Trotz dieser zu bedenkenden Begleitumstände ist das Werk etwa für die Zeit von der gallischen Invasion Italiens bis zum ersten Punischen Krieg (Bücher XIV bis XX) als eine der wichtigsten Quellen für die Geschichtswissenschaft anzusehen, nicht zuletzt, weil für weite Bereiche andere Quellen fehlen.

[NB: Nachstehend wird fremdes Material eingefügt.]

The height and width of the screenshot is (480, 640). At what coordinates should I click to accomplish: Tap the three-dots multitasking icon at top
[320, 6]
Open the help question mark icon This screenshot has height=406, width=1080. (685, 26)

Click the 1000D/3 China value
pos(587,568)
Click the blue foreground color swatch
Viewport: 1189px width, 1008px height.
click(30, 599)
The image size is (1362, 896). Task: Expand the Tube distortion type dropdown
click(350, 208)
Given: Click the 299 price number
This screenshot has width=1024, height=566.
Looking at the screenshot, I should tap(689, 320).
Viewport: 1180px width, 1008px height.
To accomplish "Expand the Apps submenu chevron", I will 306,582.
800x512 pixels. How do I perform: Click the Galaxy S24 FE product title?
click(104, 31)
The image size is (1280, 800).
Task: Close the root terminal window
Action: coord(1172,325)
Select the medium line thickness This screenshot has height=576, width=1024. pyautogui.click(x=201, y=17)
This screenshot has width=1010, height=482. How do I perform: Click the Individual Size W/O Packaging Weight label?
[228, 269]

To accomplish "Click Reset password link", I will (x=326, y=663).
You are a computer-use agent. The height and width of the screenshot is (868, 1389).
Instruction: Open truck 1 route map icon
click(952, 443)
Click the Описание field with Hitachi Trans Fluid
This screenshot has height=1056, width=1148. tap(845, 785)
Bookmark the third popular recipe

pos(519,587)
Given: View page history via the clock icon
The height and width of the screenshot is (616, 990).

Neben seinem Wirken als Geschichtsschreiber ist Dionysios aber vor allem als Rhetor zu betrachten, als welcher er auch wegen seiner Thesen zum griechischen Ursprung Roms von modernen Historikern oft ausschließlich eingeordnet wird. Er verfasste unter anderem eine Abhandlung Über die Anordnung der Wörter (altgriechisch Περὶ Συνθέσεως Ὀνομάτων Perì synthéseōs onomátōn, lateinisch De compositione verborum), außerdem einen Aufsatz über antike (vor allem attische) Redner, deren Stil und dessen Nachahmung (altgriechisch Τῶν Ἀρχαίων Κρίσις Tṓn archaíōn krísis) eine Rhetorik (altgriechisch Τέχνη Ῥητορική Téchnē rhētorikḗ) sowie einige kurze Beurteilungen über frühere griechische Autoren. Über ihn ist auch eine Abhandlung über die Eloquenz von Demosthenes überliefert. In seinen späten Werken beschäftigte er sich stärker mit formalen Aspekten der Rede und ist im führenden Streit der Rhetoriker seiner Zeit generell als ein starker Befürworter des Attizismus im Gegensatz zum Asianismus zu bezeichnen.